- _QUESTIONS_:
1 > Using the post on twins and identity, decide whether each statement agrees with it: (a) biometric identity checks raise privacy concerns; (b) quizzing the evil twin about her life would always expose her; (c) a single everyday activity is enough to prove who someone is. Answer yes or no for each, quoting the words from the post that decide it.
2 > Write the next part of the post on twins and identity, starting right after its final sentence.

- _READING PASSAGE_:
——————————

Murderous Twins and the Two Faces of Identity

Posted on 16 December 2014 by Joseph Turner

How do we prove our identity? What makes us unique, and how can we display that uniqueness to others? As animals, our physical bodies, our genetic makeup offers one answer, but it is potentially fallible: what about identical twins? If two identical twins went on a camping trip and only one returned, how could we tell which twin it was?1 And beyond identical twins, biometric identity verification would be awkward to implement uniformly at scale, and it poses privacy issues.

A second possibility is our knowledge, or more broadly, our possessions. This is what we use most often in our daily lives. We bring our social security card in to get a drivers license, then we use that drivers license to open a bank account. We use the credit card we are issued to make a purchase. When we call the bank, we recount our last three purchases to prove we are indeed the person named on the account. Though much more practical, this too is fallible, as evidenced by a never ending rash of social engineering attacks and stolen bank information. To return to our evil twin, perhaps you could quiz her on some details of her supposed life. This would only smoke her out in the case where she hadn't done her research.

How do we catch this devilish Mary Kate (or was it Ashley?). The evil twin returns to "her" life, with a husband and two kids. After a couple weeks, she returns to work. She seems different at first, but that's to be expected after such a traumatic experience. After a while though, it starts to get weird. She quits her book club that she loved so much. She can't remember her inside jokes with her husband. The songs she sings her kids at night are different songs. With every day, her real identity becomes more apparent: she isn't who she says she is.

And this brings us to our third indicator of our identities: our actions. In everything we do we display facets of our accumulated knowledge, experience, and idiosyncrasies. Individually, these activities prove nothing, but combined they define our identity in a way that is very hard to fool. Though she might hold up to our initial scrutiny with enough information, it would be basically impossible for her to act consistently like her sister all day, every day.

——————————

- _INFORMATION PROVIDED_:
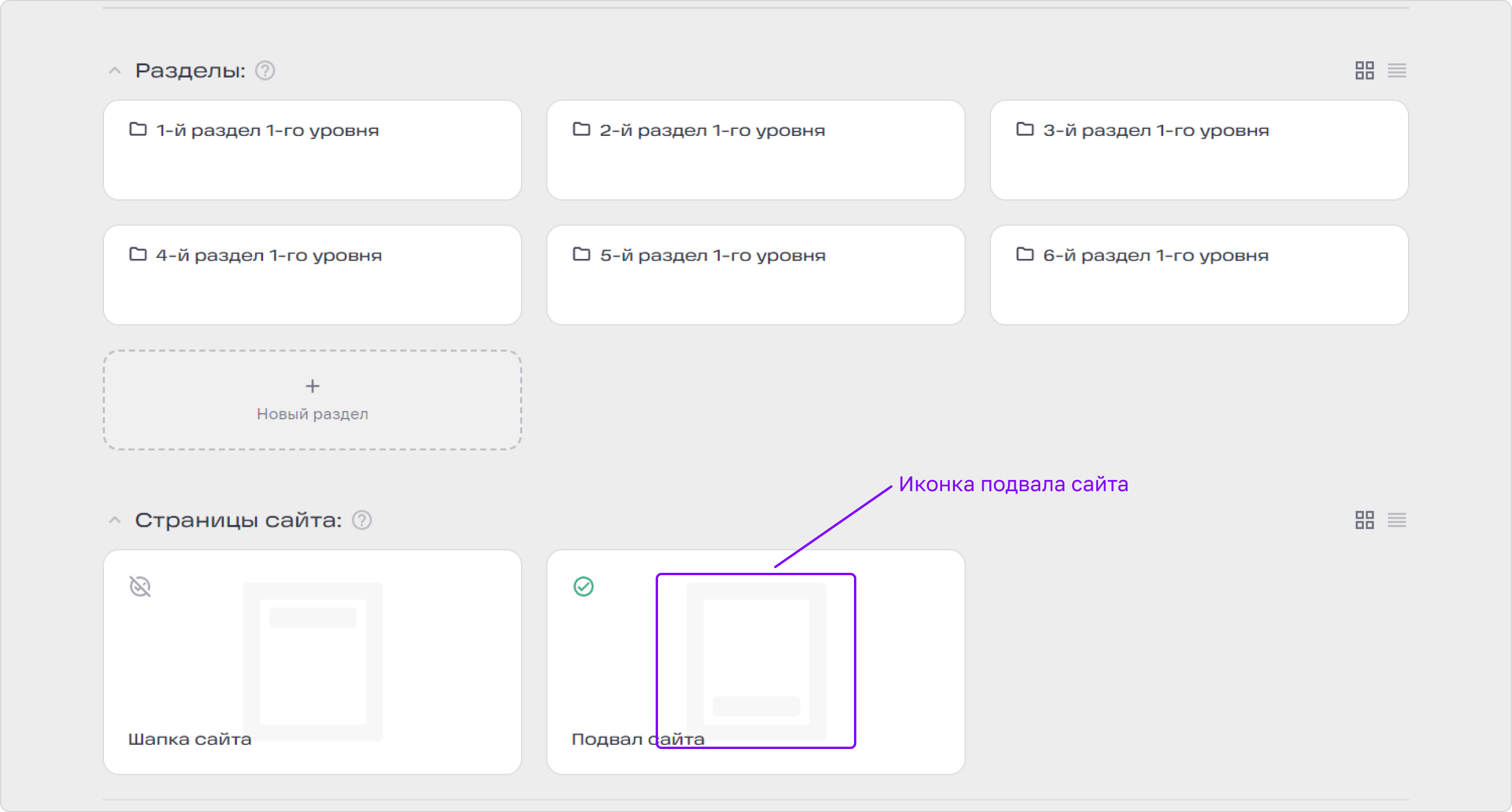1512x812 pixels.
Task: Open help icon next to Разделы
Action: coord(265,71)
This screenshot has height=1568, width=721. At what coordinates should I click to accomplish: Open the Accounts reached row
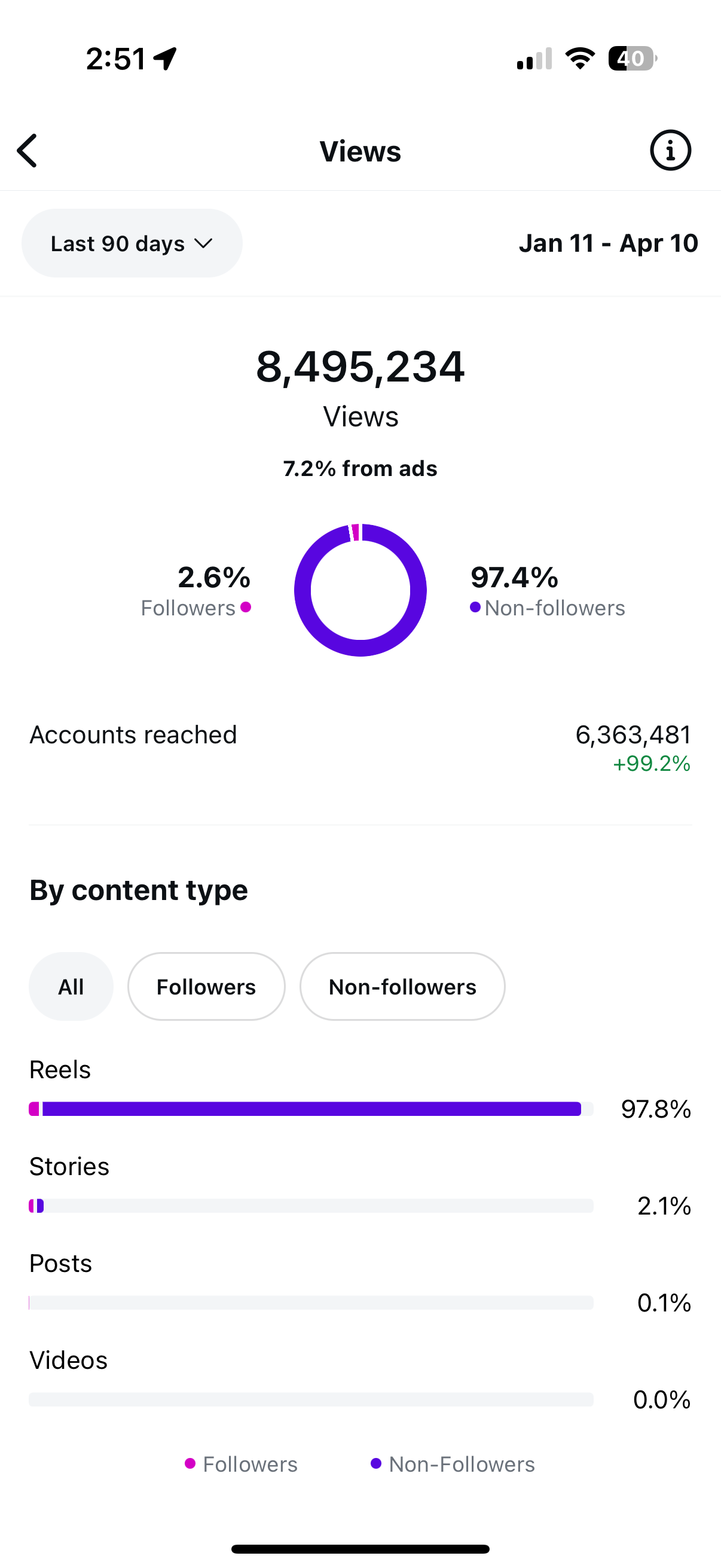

——————————

- _PER-TASK OUTPUTS_:
1 >
(a) Yes: "it poses privacy issues"
(b) No: "This would only smoke her out in the case where she hadn't done her research."
(c) No: "Individually, these activities prove nothing"

2 >
The two aspects of online identity

Online, without physical form, we are all identical twins. With no physical differentiation, our identities live solely in the context of our knowledge and our possessions. As a consequence, our online identities have two aspects: identity as resource and identity as actor2.

Identity as resource

By passing an identity challenge, whether it's entering your password, entering a texted authentication code, or copying the numbers from your RSA token, you are granted your identity resource. The resource allows the holder to perform the actions granted to that identity. This process is called authentication.

Historically, much effort has gone into building the fortifications surrounding the identity resource. In the recent past (and for many, still to this day), enterprises kept all resources behind the firewall, requiring physical presence (or the secret handshake of a VPN) to even get the opportunity to try and prove your identity.

The move to the cloud has made limiting access in this way much trickier. Without physically limited access, much work has gone into improving the challenge itself. Two-factor authentication and related technologies are modern-day attempts to make access to the identity resource more selective. Unfortunately, they also make it harder to make legitimate identity claims. Though its easy to gloss over it, this is a serious barrier to usability. Like the firewall that came before, it seems like a trade-off many companies are willing to make. Also like the firewall, it isn't foolproof.

Identity as actor

We need more. We need the online equivalent of the concerned husband, the suspicious coworkers, and the irate book club. We need insight into the second face of identity online, one that has been ignored too long: identity as actor.

As in real life, our actions online create and define our identities, as unique as our fingerprints. Like our evil twin, an attacker who has passed the challenge and acquired the identity resource must act consistently with their assumed identity or risk detection - assuming, that is, that the actions are being observed and the differences are being noticed.

The problem is, of course, that it is really tough to monitor our online identities! We take actions across a range of services, some of which in fact use different identity resources, often using several services at the same time. In general, these services are not controlled by the same party, and our actions on a given service are not visible to other identities or other services. As a result, it can be very difficult to get a clear picture of the actions taken by an identity online.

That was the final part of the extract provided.